The third dental class sees the vestibular sulcus of the first lower molarin a mesial position with respect to the mesiovestibular cusp of the first upper molar. The cusp of the upper canine is positioned distally with respect to the cusp of the canine at more than 3 mm.

An occlusion is defined as incorrect, the etiopathogenesis of which has a strongly genetic component but it can also be caused by several other factors such as: trauma from gestation or childbirth, parafunctions, (defined as fake third classes), due for example to factors that require the jaw to take a more advanced position to function better, neuromuscular disorders, postural positions, more complex syndromes etc.

Third dental class

F. Grazioli, P. Ranaudo, C. Condorelli, G. de Nicolo: Dall’otoneurologia alla posturologia statica e dinamica – Valutazione della sintomatologia vertiginosa da deficit degli ingressi sensoriali (2015)

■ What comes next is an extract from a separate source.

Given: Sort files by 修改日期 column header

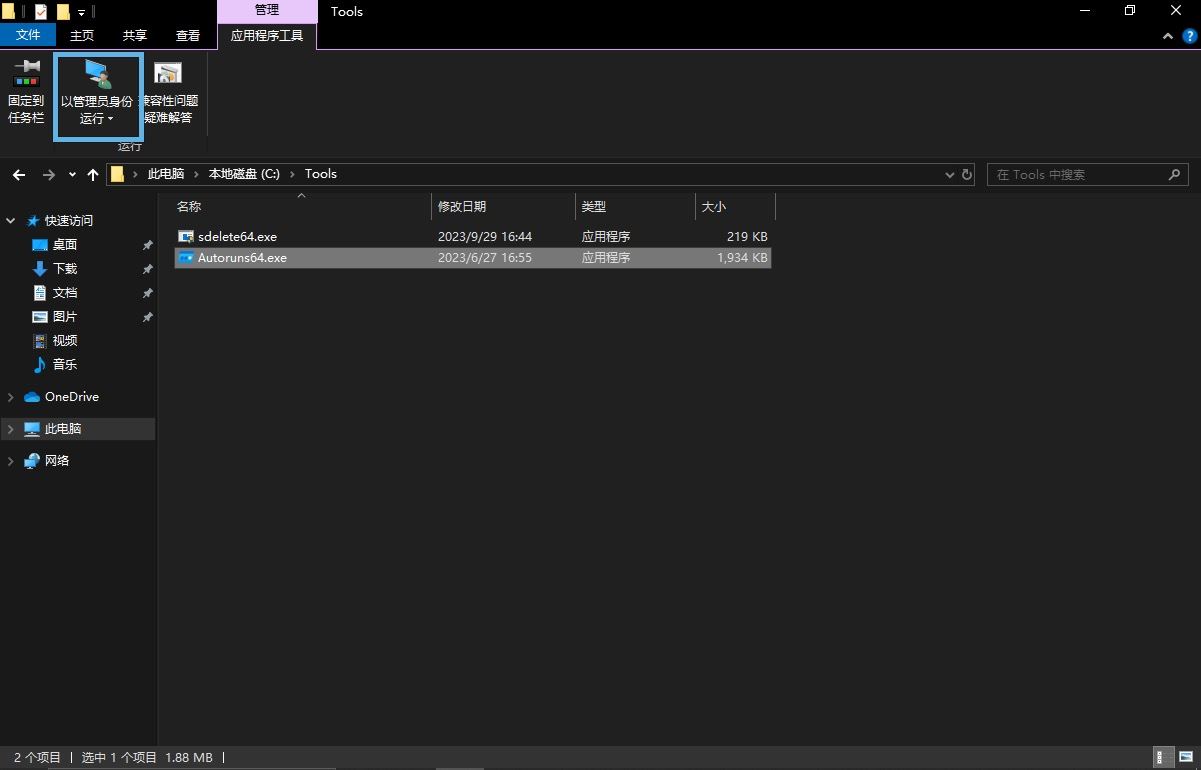Looking at the screenshot, I should (462, 206).
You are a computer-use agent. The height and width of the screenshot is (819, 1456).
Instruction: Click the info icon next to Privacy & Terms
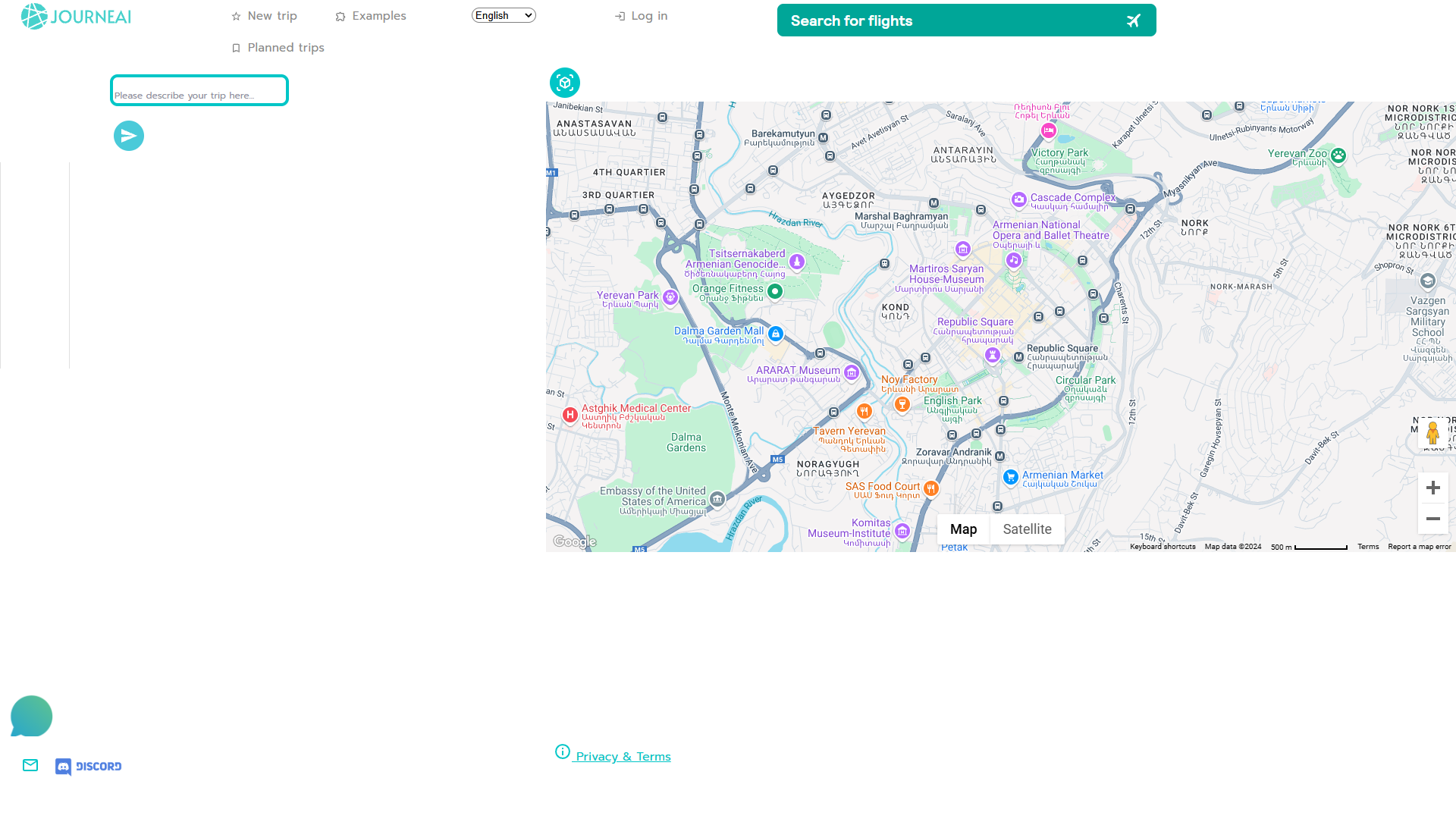(x=562, y=752)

The correct closure of the dental arches provides for the coverage of the upper arch with respect to the lower of 2 +/- 2 mm.

This closure allows adequate protrusion and lateral movements during the different functions of the mouth


When the dental elements close excessively between themselves, leading to an excessive coverage of the upper arch compared to the lower one, we are faced with a deep bite. As already mentioned, it functionally causes a blockage of the normal function of the mouth, often causing muscle and temporo-mandibular dysfunction. The deep bite can be anterior or posterior, unilateral or bilateral.


The open bite is characterized by an opening of the space between the teeth of the two arches, which does not allow adequate support and therefore correct occlusion. It is caused by various factors: neuro-muscular dysfunctions, oral respiration, atypical swallowing, dental mal-position, mandibular mal-position.

F. Grazioli, P. Ranaudo, C. Condorelli, G. de Nicolo: Dall’otoneurologia alla posturologia statica e dinamica – Valutazione della sintomatologia vertiginosa da deficit degli ingressi sensoriali (2015)



On the transverse plane apart from the shape of the arches ( which must be appropriate to the age, the dental  shape  of the subject, as well as having an ovoid shape) there is the aspect of the relationship of the lateral closure of the two arches. When the upper arch is proportionally smaller than the lower arch, or vice versa, we may find ourselves in front of an incoordination of the two arches, so that  cross-chewing  may occur which can be unilateral or bilateral.


Unilateral cross-bite occurs with a more or less significant deviation of the lower median from the body median. The etiopathogenesis can be linked to several factors: genetic, skeletal, syndromic, from trauma from gestation or childbirth, from parafunction, from ogival palate, from oral respiration, from dental pre-contact with sliding towards a more comfortable position. Unilateral cross bite, if not intercepted early, can lead to a later functional deviation in developmental age becoming structured in adulthood as a facial asymmetry.  Early treatment is highly necessary.

Unilateral cross bite


Bilateral cross bite has the same genesis and characteristics as the unilateral cross bite, with 2 characteristics that distinguish it:

  1. cross bite is present both on the right and on the left;
  2. it develops a symmetry that makes it, although more serious than the unilateral cross-bite in terms of proportional discrepancy between the two arches, less serious on the asymmetric front, since being present on both sides, most of the time it does not cause facial asymmetry.

Cross-bites are also defined by functionalists as mouth scoliosis. From a functional point of view, they have a negative impact on almost all the functions of the mouth, as well as on the postural level. They cause conditioning, due to the asymmetric function of the muscles, which affects the descending muscle chains.